> **Requirements**: Print, word for word, the lines of the items from the line that contains "Open the chart three-dot options menu" through the end of the items, omitting the pictures.

==== Data lines

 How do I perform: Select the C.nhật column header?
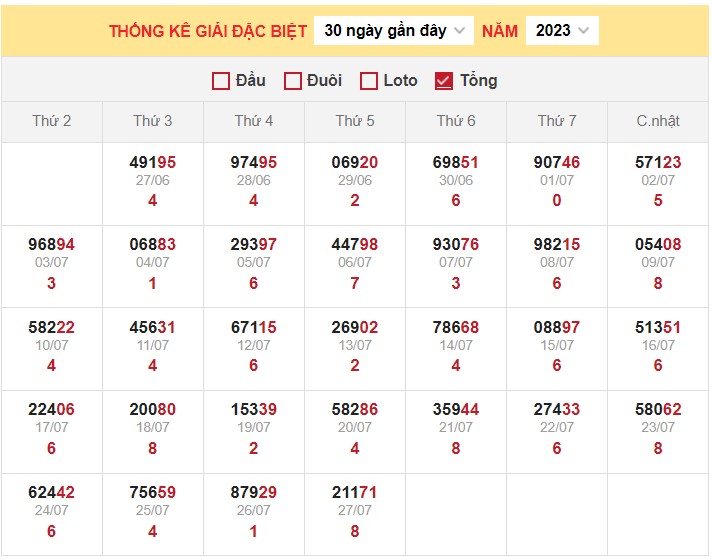pos(658,121)
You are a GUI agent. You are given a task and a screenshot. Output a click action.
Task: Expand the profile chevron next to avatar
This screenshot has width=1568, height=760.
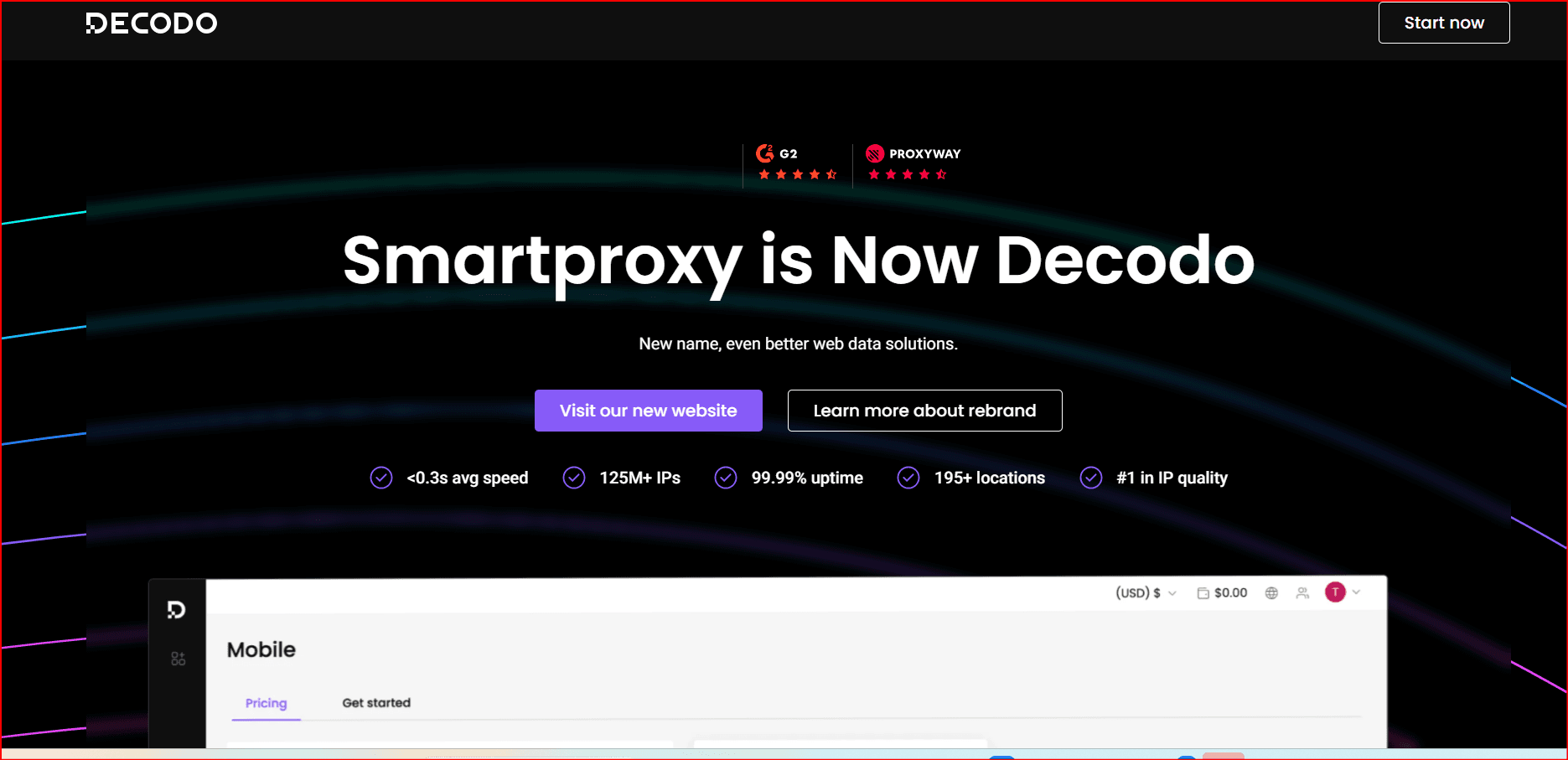pyautogui.click(x=1357, y=592)
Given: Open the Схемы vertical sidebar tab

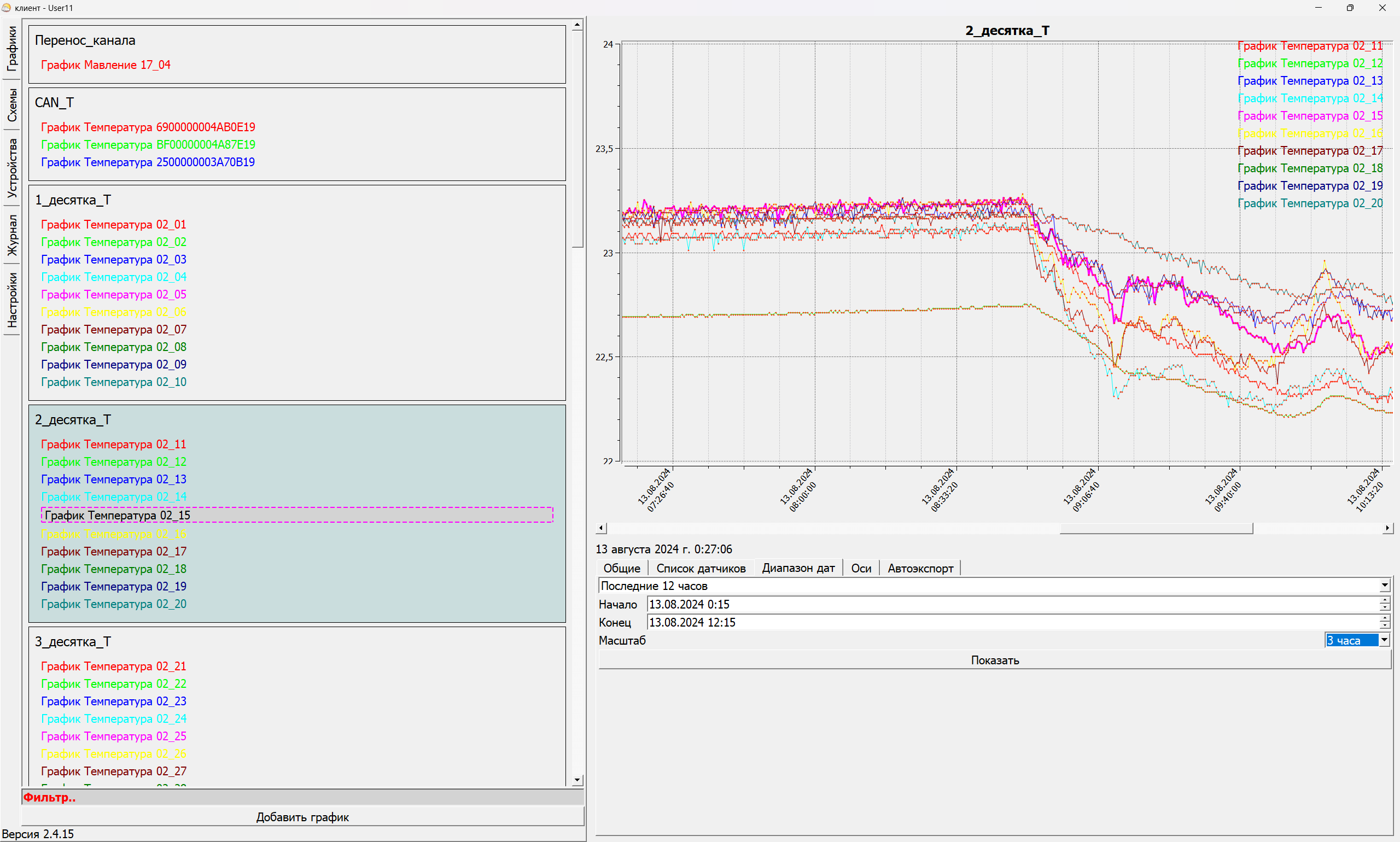Looking at the screenshot, I should (12, 105).
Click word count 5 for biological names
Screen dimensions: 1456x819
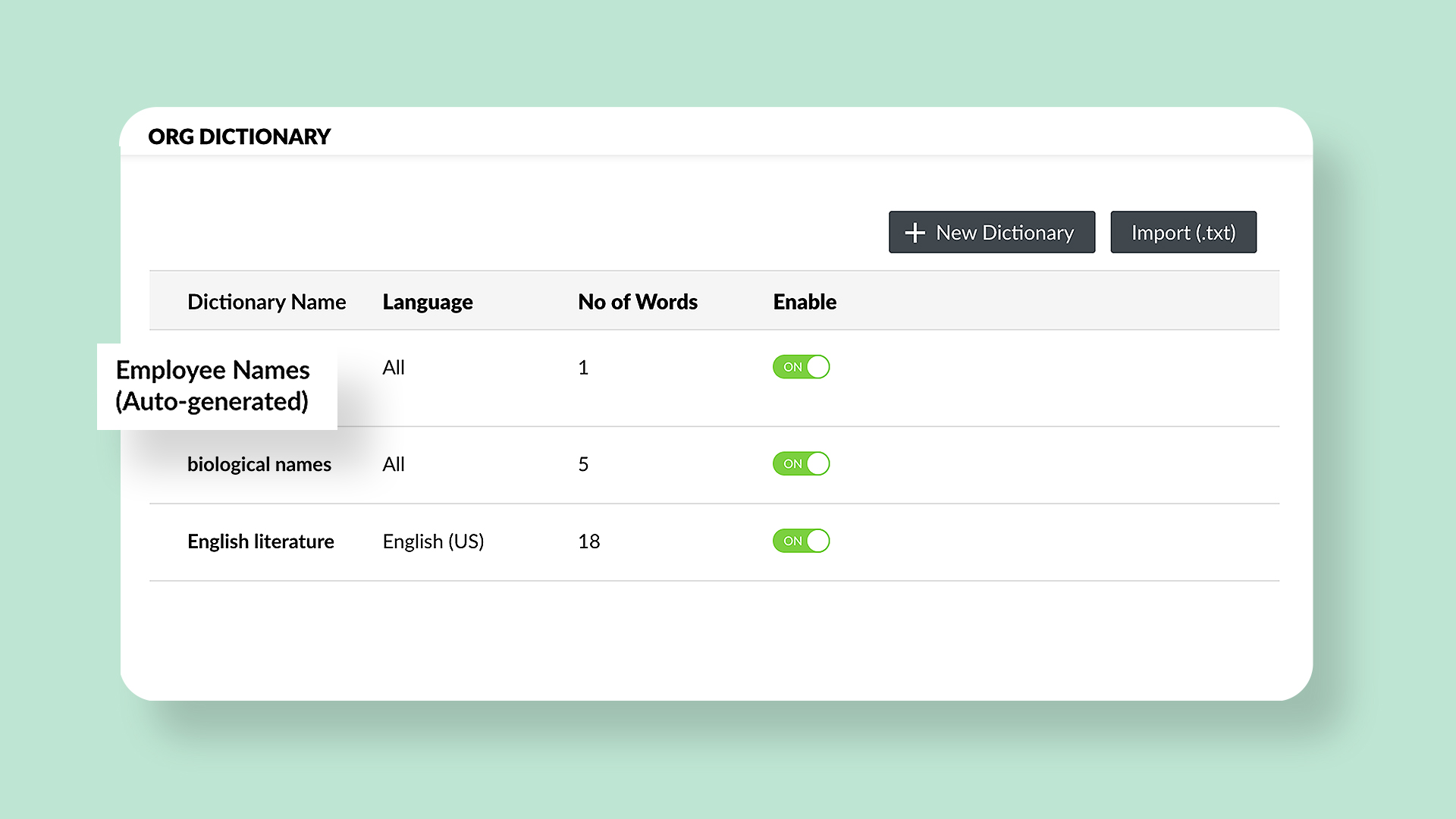click(583, 464)
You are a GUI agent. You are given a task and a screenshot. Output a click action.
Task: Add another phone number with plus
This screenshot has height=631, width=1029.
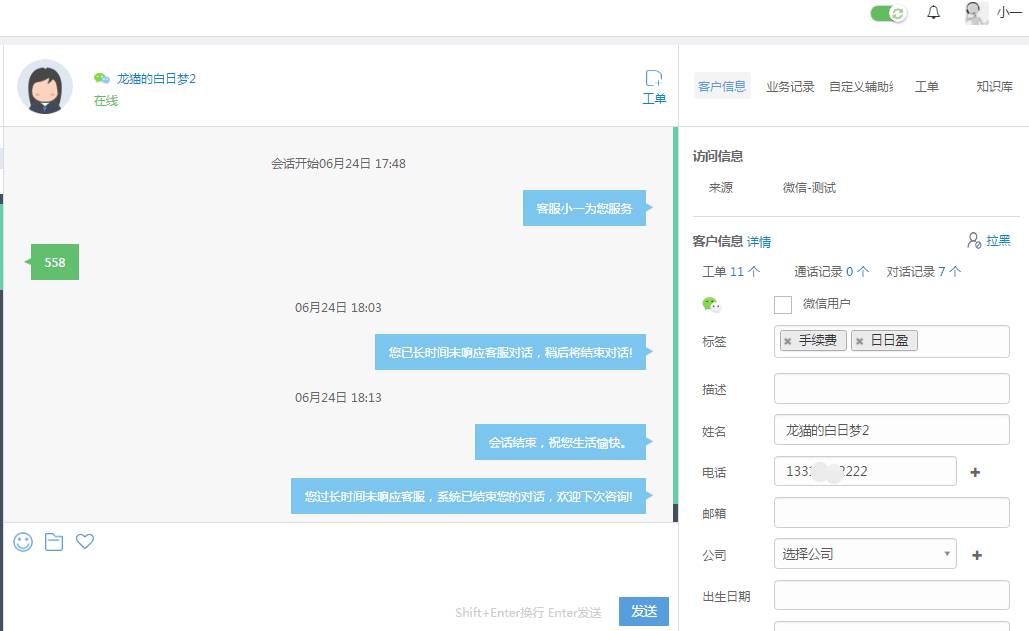[x=976, y=472]
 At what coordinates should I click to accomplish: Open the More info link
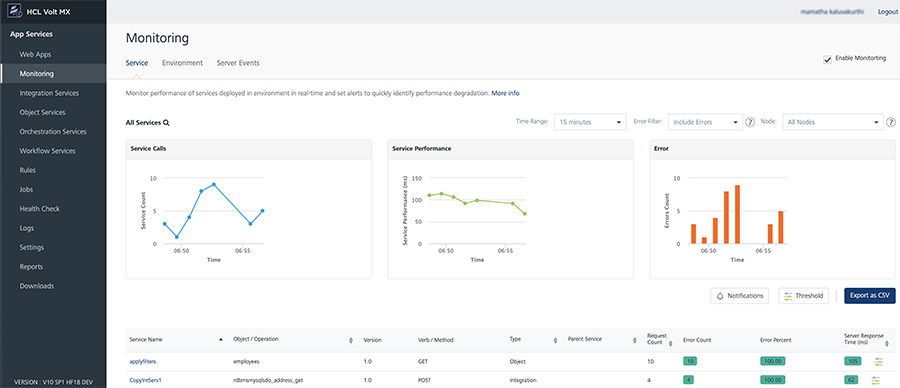(505, 93)
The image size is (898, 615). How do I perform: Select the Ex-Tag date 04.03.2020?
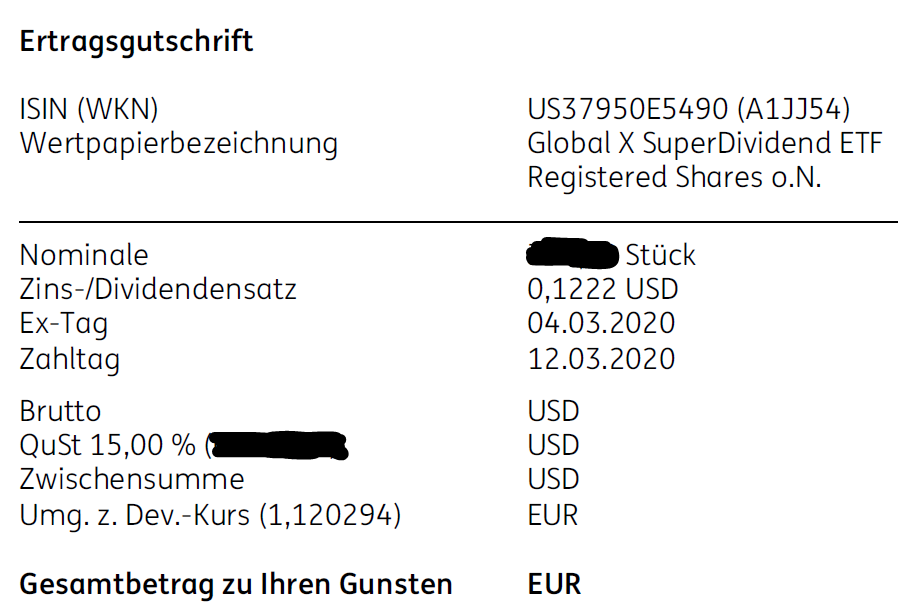[601, 324]
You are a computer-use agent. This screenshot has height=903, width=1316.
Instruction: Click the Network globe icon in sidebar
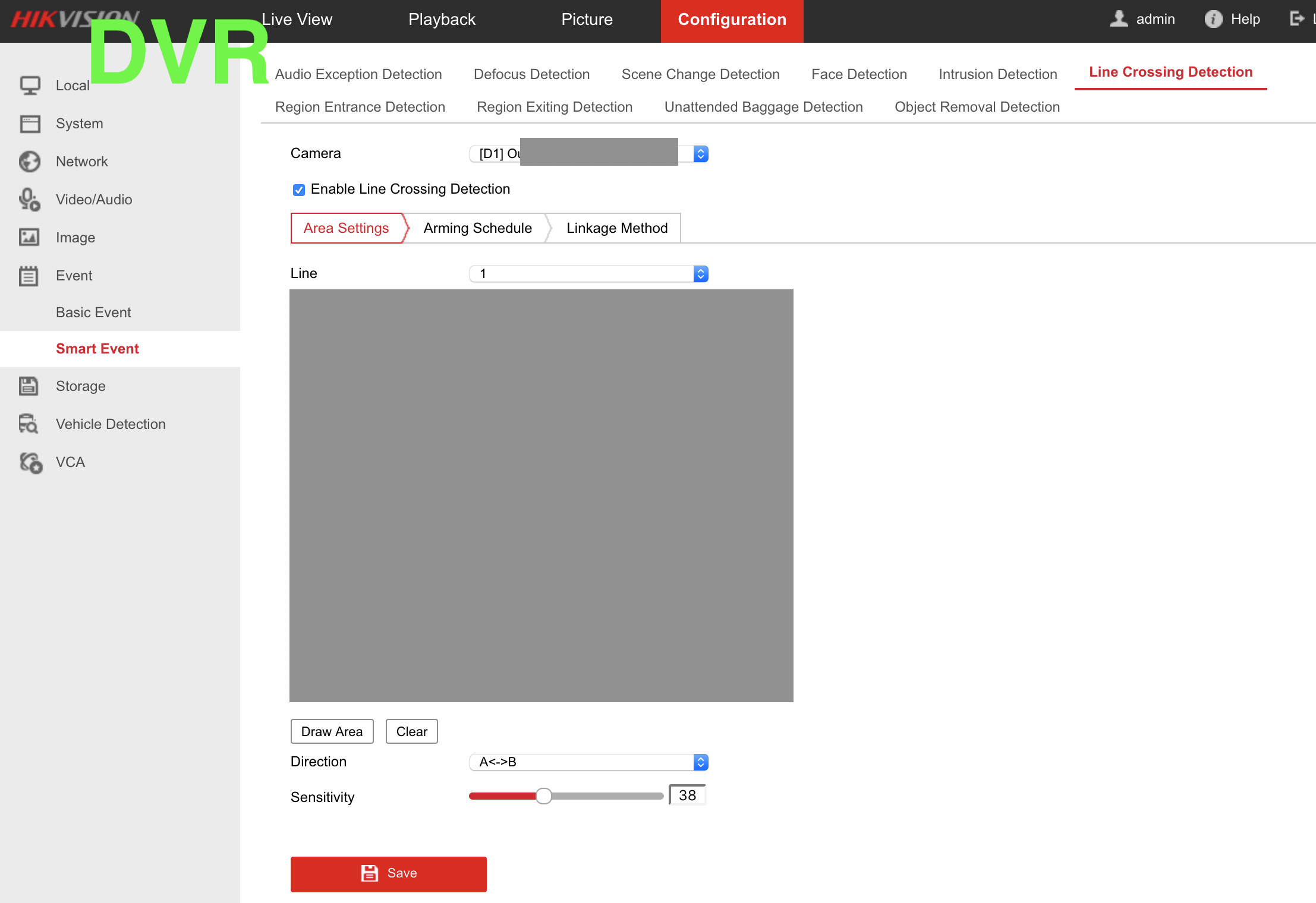(29, 162)
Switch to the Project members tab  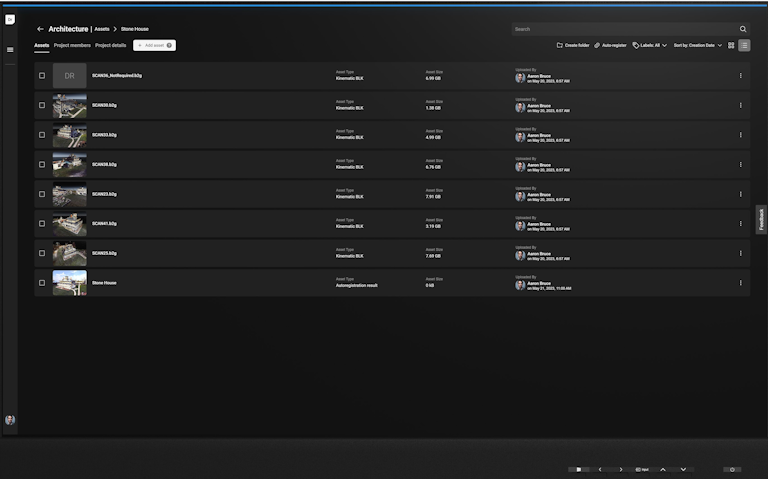[x=72, y=45]
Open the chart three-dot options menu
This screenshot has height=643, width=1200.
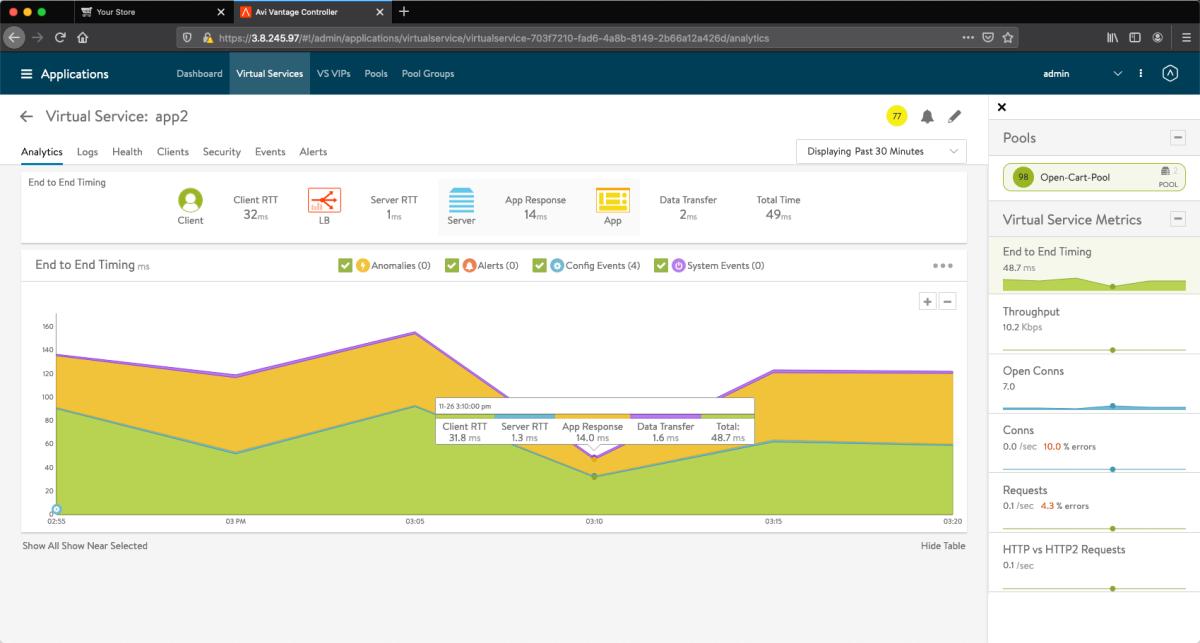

========

> **Exercise response**:
Open the chart three-dot options menu
This screenshot has height=643, width=1200.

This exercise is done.